But I'm out of that game now-- for the moment, I'm a renter, as I pay Sweetie each month to cover my share of our bills. At some point, we may make some arrangements so that I'll actually have a mortgage in my name again... but that is a story for another post!

Monday, February 09, 2015

Selling My Apartment

I realized I never wrote in much detail about selling my apartment, and it's now been over a year since that happened!
As a refresher, I had owned the apartment for a couple of years when I met Sweetie. Once Sweetie came along, I gradually started to spend less and less time there, to the point where I was almost never home and kept a lot of things at Sweetie's place. This made me a bit sad, as buying my own home had been a milestone for me, financially and emotionally-- it felt great to have that independence. But as Sweetie and I gradually got to the point of being committed to each other and wanting to live together, it began to seem very indulgent to hang onto this extra apartment that I was basically using for storage. Yet I found it a bit difficult to take any action to change things until a situation fell into my lap-- a friend of a friend needed a place to stay temporarily. It started out as just being for a couple of months, which seemed like the perfect chance to test the waters and make a little money. It worked out well, and turned into a full year arrangement, and during that time, I didn't really miss having my own space. It was actually a relief not to have to visit it weekly to check on things. But being a landlord brought a few other headaches-- somehow having to repair the heat or the toilet seemed a bit more annoying when I was doing it for someone other than myself! Although I realized I could make a decent profit as a landlord, I decided to try to sell the place when my tenants told me they'd be moving out.
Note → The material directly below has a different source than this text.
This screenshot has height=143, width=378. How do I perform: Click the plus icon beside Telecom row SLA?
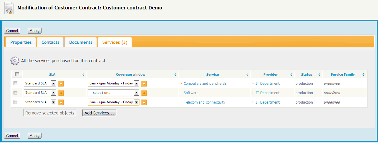[x=61, y=102]
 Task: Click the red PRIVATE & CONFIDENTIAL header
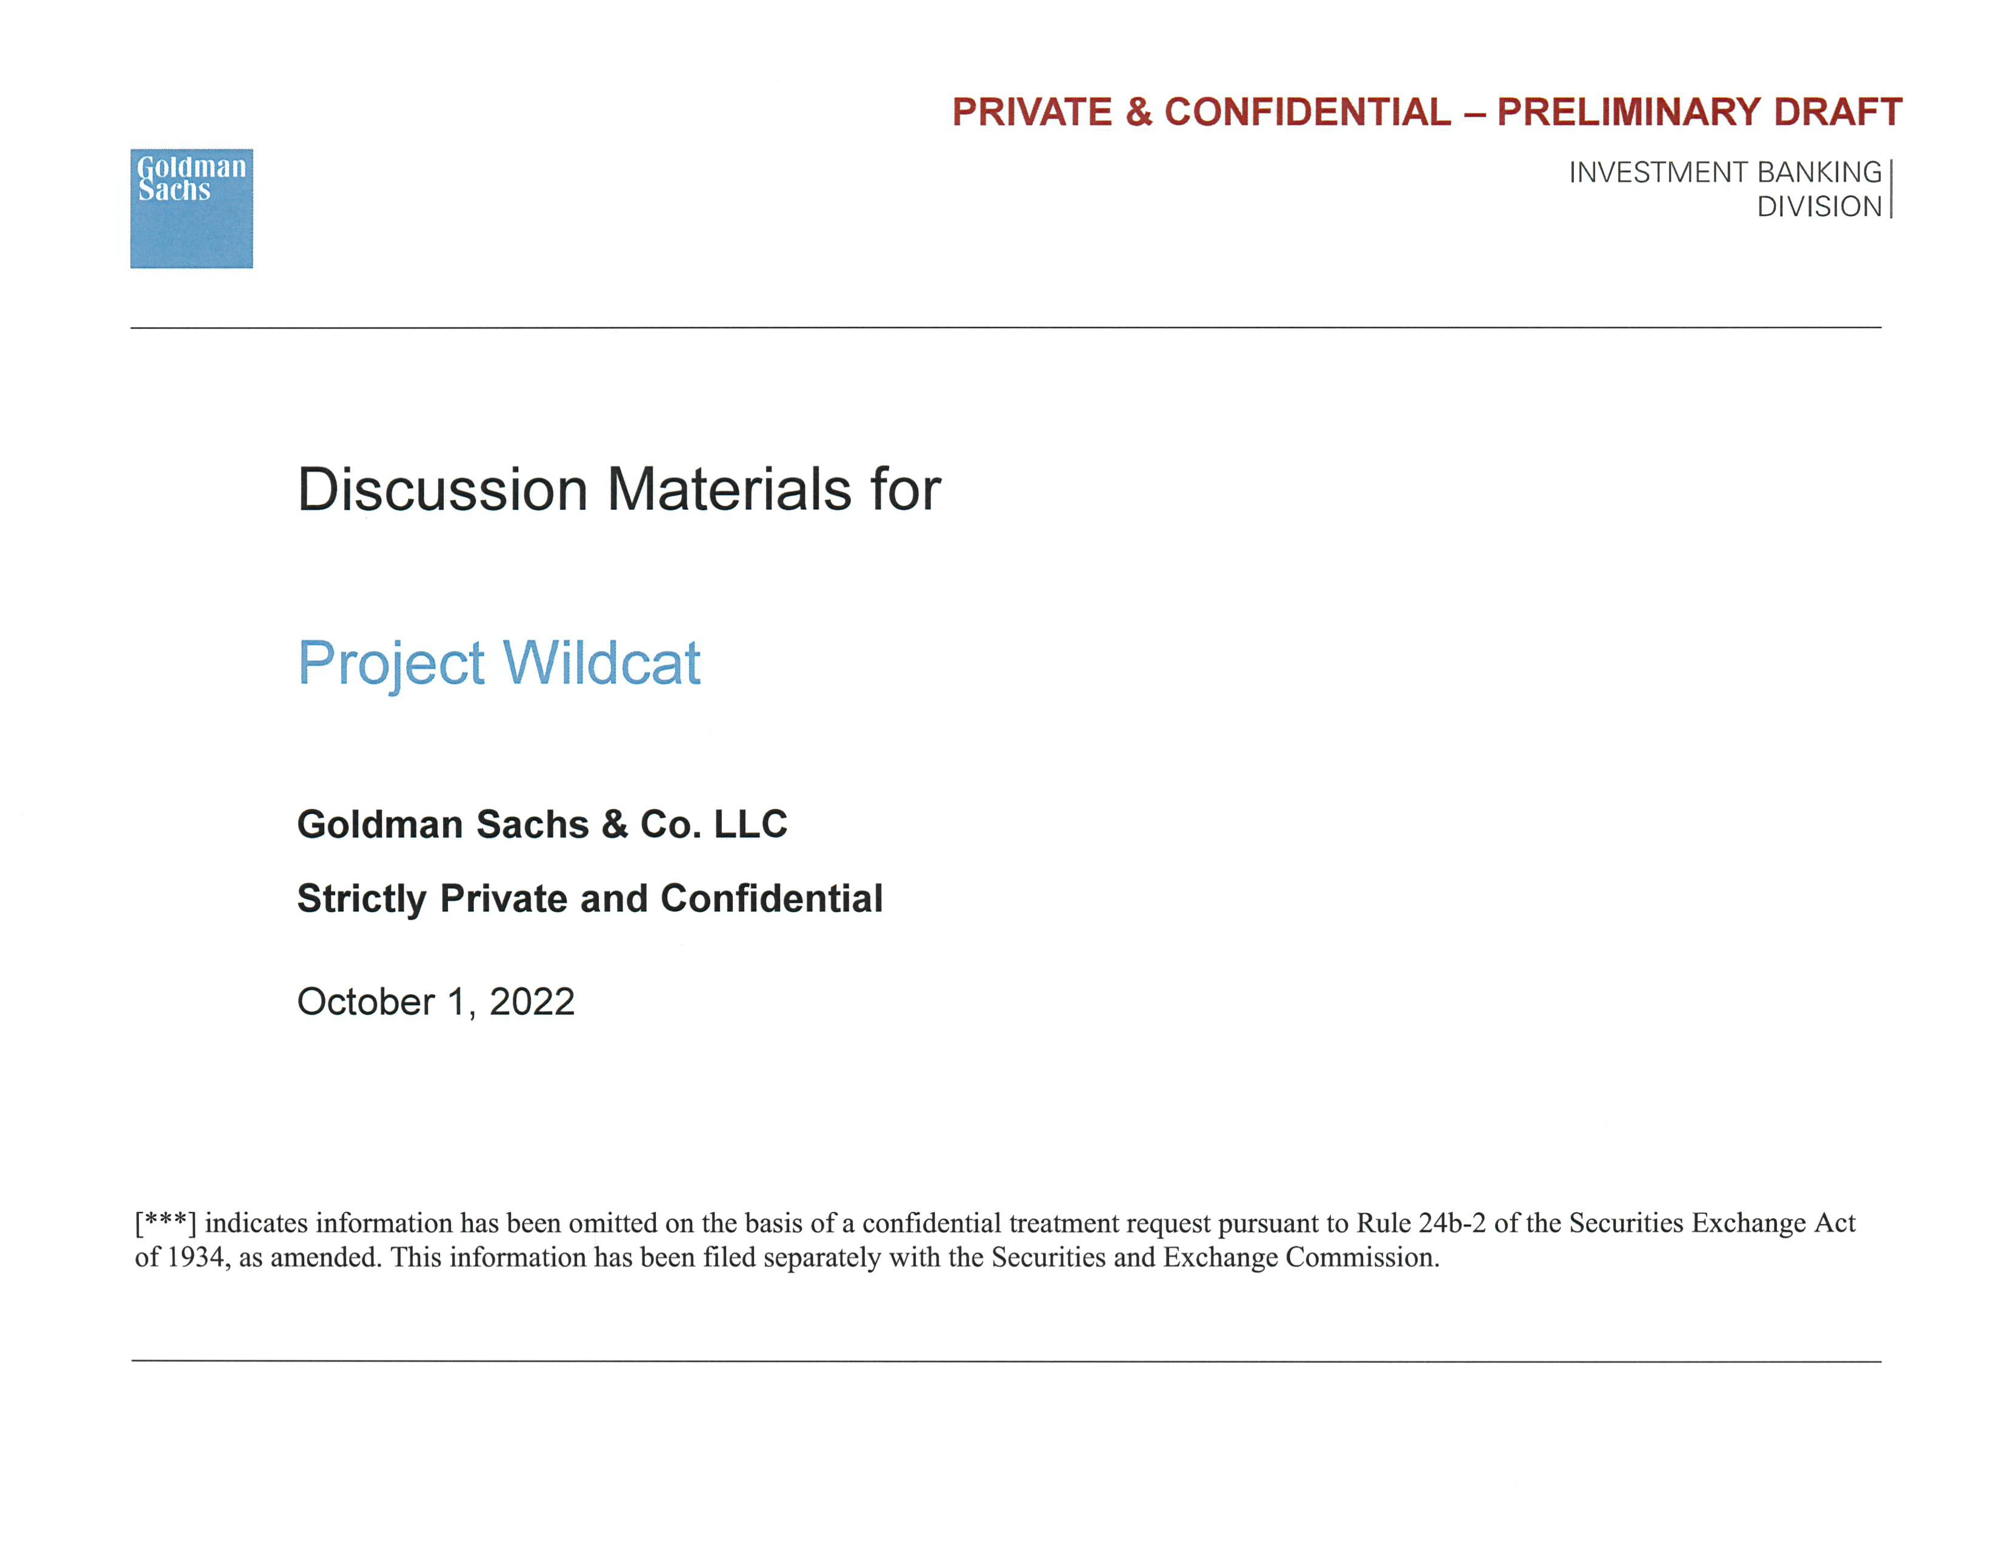point(1201,113)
From doing some research about the market, things seemed pretty good. And I had actually already had an offer from an interested party, an investor who already owned another unit in the building. I emailed him to see if he was still interested, and he was-- until he couldn't get a mortgage. I figured it wasn't that surprising that banks might not want too many units in the building to be owned by an absentee landlord, so I didn't think too much of it, and took the next step, which was asking my Facebook friends if anyone wanted to buy an apartment!
I kind of knew the "for sale by owner" thing could bring some headaches, but it also seemed worth a try. I was sure that my apartment would sell for more than I'd paid, but I worried that a 6% fee might eat up a lot of the profit. So I was happy when I immediately had some interest from some college friends who I hadn't been in close touch with in recent years. I had all the worries you'd expect about mixing friendship and business, but it also seemed like the friendship was at arm's length enough that it wouldn't cause any big problems. There was a bit of negotiation, but we pretty quickly agreed to what seemed like a fair price, and got our lawyers talking.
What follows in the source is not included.